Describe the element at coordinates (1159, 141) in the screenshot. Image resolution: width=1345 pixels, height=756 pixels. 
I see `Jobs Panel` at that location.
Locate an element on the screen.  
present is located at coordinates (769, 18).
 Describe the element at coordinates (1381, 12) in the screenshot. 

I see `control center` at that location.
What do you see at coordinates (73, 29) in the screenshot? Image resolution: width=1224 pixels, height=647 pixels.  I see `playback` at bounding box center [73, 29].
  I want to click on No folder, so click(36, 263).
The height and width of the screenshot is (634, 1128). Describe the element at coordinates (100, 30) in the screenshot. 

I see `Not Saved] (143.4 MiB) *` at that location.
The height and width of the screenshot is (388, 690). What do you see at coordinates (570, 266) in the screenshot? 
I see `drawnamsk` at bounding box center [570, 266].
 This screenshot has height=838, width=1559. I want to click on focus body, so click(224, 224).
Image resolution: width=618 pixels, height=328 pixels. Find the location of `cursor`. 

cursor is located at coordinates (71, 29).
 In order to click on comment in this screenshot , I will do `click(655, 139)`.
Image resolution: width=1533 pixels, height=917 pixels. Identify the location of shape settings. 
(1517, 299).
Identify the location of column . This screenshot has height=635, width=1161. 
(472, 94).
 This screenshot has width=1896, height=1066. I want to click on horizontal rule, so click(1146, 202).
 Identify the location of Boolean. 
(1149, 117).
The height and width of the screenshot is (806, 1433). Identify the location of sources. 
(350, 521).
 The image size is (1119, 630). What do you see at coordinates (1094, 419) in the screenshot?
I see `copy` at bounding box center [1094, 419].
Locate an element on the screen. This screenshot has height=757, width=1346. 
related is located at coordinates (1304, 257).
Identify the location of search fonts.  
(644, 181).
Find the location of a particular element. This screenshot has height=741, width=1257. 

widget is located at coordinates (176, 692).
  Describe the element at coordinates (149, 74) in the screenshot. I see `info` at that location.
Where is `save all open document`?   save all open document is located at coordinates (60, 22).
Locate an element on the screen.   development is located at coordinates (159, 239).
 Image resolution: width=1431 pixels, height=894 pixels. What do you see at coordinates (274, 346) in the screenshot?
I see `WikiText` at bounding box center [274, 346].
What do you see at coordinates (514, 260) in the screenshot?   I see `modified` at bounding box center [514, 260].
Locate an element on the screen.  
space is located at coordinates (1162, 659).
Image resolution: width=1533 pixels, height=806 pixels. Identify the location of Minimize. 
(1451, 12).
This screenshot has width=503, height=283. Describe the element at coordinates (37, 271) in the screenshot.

## Exercise brief
Report how many lines of the entries above contain the string "Identify", matching its capitalization. Give only the number.

## Answer for this exercise
6